▽

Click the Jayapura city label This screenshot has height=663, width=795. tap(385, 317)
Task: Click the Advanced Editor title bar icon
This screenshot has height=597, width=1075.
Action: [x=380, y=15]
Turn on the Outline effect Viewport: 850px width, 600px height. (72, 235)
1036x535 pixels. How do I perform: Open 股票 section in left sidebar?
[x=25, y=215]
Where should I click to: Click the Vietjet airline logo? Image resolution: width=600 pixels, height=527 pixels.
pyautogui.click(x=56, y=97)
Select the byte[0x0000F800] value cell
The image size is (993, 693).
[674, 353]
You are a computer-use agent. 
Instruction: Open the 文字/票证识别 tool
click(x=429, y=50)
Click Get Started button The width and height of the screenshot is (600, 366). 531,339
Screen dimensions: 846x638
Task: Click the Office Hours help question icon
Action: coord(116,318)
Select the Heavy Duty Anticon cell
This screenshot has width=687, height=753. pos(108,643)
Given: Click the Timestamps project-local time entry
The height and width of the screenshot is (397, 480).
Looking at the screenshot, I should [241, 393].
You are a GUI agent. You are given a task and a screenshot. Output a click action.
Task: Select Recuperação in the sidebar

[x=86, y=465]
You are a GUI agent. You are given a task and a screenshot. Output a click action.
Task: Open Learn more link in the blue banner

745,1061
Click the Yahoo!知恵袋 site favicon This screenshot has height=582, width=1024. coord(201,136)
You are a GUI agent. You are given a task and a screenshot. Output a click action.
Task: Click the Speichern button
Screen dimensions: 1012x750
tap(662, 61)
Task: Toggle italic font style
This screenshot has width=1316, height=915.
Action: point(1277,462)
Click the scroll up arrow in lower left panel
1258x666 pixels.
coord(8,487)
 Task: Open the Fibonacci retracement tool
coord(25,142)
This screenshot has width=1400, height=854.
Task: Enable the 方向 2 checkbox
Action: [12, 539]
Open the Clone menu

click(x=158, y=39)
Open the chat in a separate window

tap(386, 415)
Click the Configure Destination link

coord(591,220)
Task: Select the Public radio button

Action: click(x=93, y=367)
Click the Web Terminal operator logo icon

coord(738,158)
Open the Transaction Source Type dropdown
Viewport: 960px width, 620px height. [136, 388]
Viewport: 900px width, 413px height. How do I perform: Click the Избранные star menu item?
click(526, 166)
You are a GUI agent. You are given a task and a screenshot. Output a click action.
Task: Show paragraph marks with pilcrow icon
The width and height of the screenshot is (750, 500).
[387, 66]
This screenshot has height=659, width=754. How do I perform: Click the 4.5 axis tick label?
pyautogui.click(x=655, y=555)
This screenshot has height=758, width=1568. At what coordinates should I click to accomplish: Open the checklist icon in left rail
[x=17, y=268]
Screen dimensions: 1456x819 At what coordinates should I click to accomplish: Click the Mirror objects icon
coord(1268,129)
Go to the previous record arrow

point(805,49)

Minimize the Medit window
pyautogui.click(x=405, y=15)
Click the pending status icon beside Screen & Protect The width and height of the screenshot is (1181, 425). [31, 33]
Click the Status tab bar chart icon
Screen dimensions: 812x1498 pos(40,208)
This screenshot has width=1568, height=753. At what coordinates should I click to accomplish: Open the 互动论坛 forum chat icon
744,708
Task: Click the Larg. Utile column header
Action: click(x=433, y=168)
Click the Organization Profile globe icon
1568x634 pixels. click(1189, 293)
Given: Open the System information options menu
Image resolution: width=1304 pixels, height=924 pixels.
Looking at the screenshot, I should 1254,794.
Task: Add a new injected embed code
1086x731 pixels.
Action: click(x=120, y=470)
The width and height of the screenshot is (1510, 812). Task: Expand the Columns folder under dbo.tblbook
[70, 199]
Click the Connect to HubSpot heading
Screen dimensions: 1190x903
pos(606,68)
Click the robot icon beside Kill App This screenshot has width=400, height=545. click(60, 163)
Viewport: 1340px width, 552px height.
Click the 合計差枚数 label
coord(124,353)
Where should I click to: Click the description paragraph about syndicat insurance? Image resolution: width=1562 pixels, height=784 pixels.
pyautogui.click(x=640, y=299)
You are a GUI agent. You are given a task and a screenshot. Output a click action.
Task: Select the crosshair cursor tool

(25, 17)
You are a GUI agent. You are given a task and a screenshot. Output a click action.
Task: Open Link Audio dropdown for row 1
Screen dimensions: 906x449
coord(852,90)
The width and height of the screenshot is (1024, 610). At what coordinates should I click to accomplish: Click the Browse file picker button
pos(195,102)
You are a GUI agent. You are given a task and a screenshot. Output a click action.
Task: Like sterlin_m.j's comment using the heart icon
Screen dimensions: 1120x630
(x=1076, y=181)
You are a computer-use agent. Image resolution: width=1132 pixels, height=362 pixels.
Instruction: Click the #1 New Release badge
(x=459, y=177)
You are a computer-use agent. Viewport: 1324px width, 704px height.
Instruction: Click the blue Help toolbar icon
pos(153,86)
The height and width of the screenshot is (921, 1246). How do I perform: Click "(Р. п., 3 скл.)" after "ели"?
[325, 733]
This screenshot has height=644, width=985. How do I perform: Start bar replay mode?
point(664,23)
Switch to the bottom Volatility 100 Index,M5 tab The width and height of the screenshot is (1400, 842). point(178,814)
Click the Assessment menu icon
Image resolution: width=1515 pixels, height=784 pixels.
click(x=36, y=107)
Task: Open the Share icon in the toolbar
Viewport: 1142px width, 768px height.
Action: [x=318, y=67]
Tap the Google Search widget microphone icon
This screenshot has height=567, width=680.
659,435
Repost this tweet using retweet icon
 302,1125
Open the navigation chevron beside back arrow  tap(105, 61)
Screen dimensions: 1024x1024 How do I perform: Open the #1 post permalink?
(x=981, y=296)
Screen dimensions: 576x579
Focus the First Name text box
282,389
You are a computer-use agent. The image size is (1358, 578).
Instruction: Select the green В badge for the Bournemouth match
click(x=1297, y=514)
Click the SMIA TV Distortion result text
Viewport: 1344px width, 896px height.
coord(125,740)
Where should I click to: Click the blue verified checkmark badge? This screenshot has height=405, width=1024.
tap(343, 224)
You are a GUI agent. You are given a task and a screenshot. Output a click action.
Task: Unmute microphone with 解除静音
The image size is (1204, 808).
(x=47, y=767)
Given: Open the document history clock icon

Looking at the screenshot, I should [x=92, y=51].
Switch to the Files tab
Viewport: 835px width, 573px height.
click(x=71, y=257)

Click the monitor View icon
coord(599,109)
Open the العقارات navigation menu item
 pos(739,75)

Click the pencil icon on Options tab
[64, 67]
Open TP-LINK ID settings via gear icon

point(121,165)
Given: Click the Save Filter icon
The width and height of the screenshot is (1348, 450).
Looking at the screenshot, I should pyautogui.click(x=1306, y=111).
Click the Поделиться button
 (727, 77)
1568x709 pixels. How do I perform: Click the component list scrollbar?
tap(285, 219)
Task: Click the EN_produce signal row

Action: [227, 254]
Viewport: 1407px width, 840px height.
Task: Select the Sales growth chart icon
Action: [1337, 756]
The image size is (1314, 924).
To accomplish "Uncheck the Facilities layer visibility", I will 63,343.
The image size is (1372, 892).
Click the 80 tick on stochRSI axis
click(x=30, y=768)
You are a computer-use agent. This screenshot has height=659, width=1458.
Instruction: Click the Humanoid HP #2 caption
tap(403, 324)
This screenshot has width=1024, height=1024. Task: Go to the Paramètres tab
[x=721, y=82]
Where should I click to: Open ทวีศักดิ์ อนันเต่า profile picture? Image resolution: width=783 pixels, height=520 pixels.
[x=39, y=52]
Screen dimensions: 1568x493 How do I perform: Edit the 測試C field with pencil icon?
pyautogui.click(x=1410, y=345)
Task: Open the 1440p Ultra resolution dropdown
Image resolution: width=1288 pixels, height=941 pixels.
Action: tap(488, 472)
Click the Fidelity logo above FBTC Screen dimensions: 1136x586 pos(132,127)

△

§ **Exercise details**
Copy out the entire listing above word for word, keeping every line in its original order.

§ **Response**
Click the Jayapura city label This screenshot has height=663, width=795. tap(385, 317)
Task: Click the Advanced Editor title bar icon
This screenshot has height=597, width=1075.
Action: [x=380, y=15]
Turn on the Outline effect Viewport: 850px width, 600px height. (72, 235)
1036x535 pixels. How do I perform: Open 股票 section in left sidebar?
[x=25, y=215]
Where should I click to: Click the Vietjet airline logo? Image resolution: width=600 pixels, height=527 pixels.
pyautogui.click(x=56, y=97)
Select the byte[0x0000F800] value cell
The image size is (993, 693).
[674, 353]
You are a computer-use agent. 
Instruction: Open the 文字/票证识别 tool
click(x=429, y=50)
Click Get Started button The width and height of the screenshot is (600, 366). 531,339
Screen dimensions: 846x638
Task: Click the Office Hours help question icon
Action: coord(116,318)
Select the Heavy Duty Anticon cell
This screenshot has width=687, height=753. pos(108,643)
Given: Click the Timestamps project-local time entry
The height and width of the screenshot is (397, 480).
Looking at the screenshot, I should [241, 393].
You are a GUI agent. You are given a task and a screenshot. Output a click action.
Task: Select Recuperação in the sidebar

[x=86, y=465]
You are a GUI agent. You are given a task and a screenshot. Output a click action.
Task: Open Learn more link in the blue banner

745,1061
Click the Yahoo!知恵袋 site favicon This screenshot has height=582, width=1024. coord(201,136)
You are a GUI agent. You are given a task and a screenshot. Output a click action.
Task: Click the Speichern button
Screen dimensions: 1012x750
tap(662, 61)
Task: Toggle italic font style
This screenshot has width=1316, height=915.
Action: point(1277,462)
Click the scroll up arrow in lower left panel
1258x666 pixels.
coord(8,487)
 Task: Open the Fibonacci retracement tool
coord(25,142)
This screenshot has width=1400, height=854.
Task: Enable the 方向 2 checkbox
Action: [12, 539]
Open the Clone menu

click(x=158, y=39)
Open the chat in a separate window

tap(386, 415)
Click the Configure Destination link

coord(591,220)
Task: Select the Public radio button

Action: click(x=93, y=367)
Click the Web Terminal operator logo icon

coord(738,158)
Open the Transaction Source Type dropdown
Viewport: 960px width, 620px height. [136, 388]
Viewport: 900px width, 413px height. How do I perform: Click the Избранные star menu item?
click(526, 166)
You are a GUI agent. You are given a task and a screenshot. Output a click action.
Task: Show paragraph marks with pilcrow icon
The width and height of the screenshot is (750, 500).
[387, 66]
This screenshot has height=659, width=754. How do I perform: Click the 4.5 axis tick label?
pyautogui.click(x=655, y=555)
This screenshot has height=758, width=1568. At what coordinates should I click to accomplish: Open the checklist icon in left rail
[x=17, y=268]
Screen dimensions: 1456x819 At what coordinates should I click to accomplish: Click the Mirror objects icon
coord(1268,129)
Go to the previous record arrow

point(805,49)

Minimize the Medit window
pyautogui.click(x=405, y=15)
Click the pending status icon beside Screen & Protect The width and height of the screenshot is (1181, 425). [31, 33]
Click the Status tab bar chart icon
Screen dimensions: 812x1498 pos(40,208)
This screenshot has width=1568, height=753. At what coordinates should I click to accomplish: Open the 互动论坛 forum chat icon
744,708
Task: Click the Larg. Utile column header
Action: click(x=433, y=168)
Click the Organization Profile globe icon
1568x634 pixels. click(1189, 293)
Given: Open the System information options menu
Image resolution: width=1304 pixels, height=924 pixels.
Looking at the screenshot, I should 1254,794.
Task: Add a new injected embed code
1086x731 pixels.
Action: click(x=120, y=470)
The width and height of the screenshot is (1510, 812). Task: Expand the Columns folder under dbo.tblbook
[70, 199]
Click the Connect to HubSpot heading
Screen dimensions: 1190x903
pos(606,68)
Click the robot icon beside Kill App This screenshot has width=400, height=545. click(60, 163)
Viewport: 1340px width, 552px height.
Click the 合計差枚数 label
coord(124,353)
Where should I click to: Click the description paragraph about syndicat insurance? Image resolution: width=1562 pixels, height=784 pixels.
pyautogui.click(x=640, y=299)
You are a GUI agent. You are given a task and a screenshot. Output a click action.
Task: Select the crosshair cursor tool

(25, 17)
You are a GUI agent. You are given a task and a screenshot. Output a click action.
Task: Open Link Audio dropdown for row 1
Screen dimensions: 906x449
coord(852,90)
The width and height of the screenshot is (1024, 610). At what coordinates should I click to accomplish: Click the Browse file picker button
pos(195,102)
You are a GUI agent. You are given a task and a screenshot. Output a click action.
Task: Like sterlin_m.j's comment using the heart icon
Screen dimensions: 1120x630
(x=1076, y=181)
You are a computer-use agent. Image resolution: width=1132 pixels, height=362 pixels.
Instruction: Click the #1 New Release badge
(x=459, y=177)
You are a computer-use agent. Viewport: 1324px width, 704px height.
Instruction: Click the blue Help toolbar icon
pos(153,86)
The height and width of the screenshot is (921, 1246). How do I perform: Click "(Р. п., 3 скл.)" after "ели"?
[325, 733]
This screenshot has height=644, width=985. How do I perform: Start bar replay mode?
point(664,23)
Switch to the bottom Volatility 100 Index,M5 tab The width and height of the screenshot is (1400, 842). point(178,814)
Click the Assessment menu icon
Image resolution: width=1515 pixels, height=784 pixels.
click(x=36, y=107)
Task: Open the Share icon in the toolbar
Viewport: 1142px width, 768px height.
Action: [x=318, y=67]
Tap the Google Search widget microphone icon
This screenshot has height=567, width=680.
659,435
Repost this tweet using retweet icon
 302,1125
Open the navigation chevron beside back arrow  tap(105, 61)
Screen dimensions: 1024x1024 How do I perform: Open the #1 post permalink?
(x=981, y=296)
Screen dimensions: 576x579
Focus the First Name text box
282,389
You are a computer-use agent. The image size is (1358, 578).
Instruction: Select the green В badge for the Bournemouth match
click(x=1297, y=514)
Click the SMIA TV Distortion result text
Viewport: 1344px width, 896px height.
coord(125,740)
Where should I click to: Click the blue verified checkmark badge? This screenshot has height=405, width=1024.
tap(343, 224)
You are a GUI agent. You are given a task and a screenshot. Output a click action.
Task: Unmute microphone with 解除静音
The image size is (1204, 808).
(x=47, y=767)
Given: Open the document history clock icon

Looking at the screenshot, I should [x=92, y=51].
Switch to the Files tab
Viewport: 835px width, 573px height.
click(x=71, y=257)

Click the monitor View icon
coord(599,109)
Open the العقارات navigation menu item
 pos(739,75)

Click the pencil icon on Options tab
[64, 67]
Open TP-LINK ID settings via gear icon

point(121,165)
Given: Click the Save Filter icon
The width and height of the screenshot is (1348, 450).
Looking at the screenshot, I should pyautogui.click(x=1306, y=111).
Click the Поделиться button
 (727, 77)
1568x709 pixels. How do I perform: Click the component list scrollbar?
tap(285, 219)
Task: Click the EN_produce signal row

Action: [227, 254]
Viewport: 1407px width, 840px height.
Task: Select the Sales growth chart icon
Action: [1337, 756]
The image size is (1314, 924).
To accomplish "Uncheck the Facilities layer visibility", I will 63,343.
The image size is (1372, 892).
Click the 80 tick on stochRSI axis
click(x=30, y=768)
You are a computer-use agent. This screenshot has height=659, width=1458.
Instruction: Click the Humanoid HP #2 caption
tap(403, 324)
This screenshot has width=1024, height=1024. Task: Go to the Paramètres tab
[x=721, y=82]
Where should I click to: Open ทวีศักดิ์ อนันเต่า profile picture? Image resolution: width=783 pixels, height=520 pixels.
[x=39, y=52]
Screen dimensions: 1568x493 How do I perform: Edit the 測試C field with pencil icon?
pyautogui.click(x=1410, y=345)
Task: Open the 1440p Ultra resolution dropdown
Image resolution: width=1288 pixels, height=941 pixels.
Action: tap(488, 472)
Click the Fidelity logo above FBTC Screen dimensions: 1136x586 pos(132,127)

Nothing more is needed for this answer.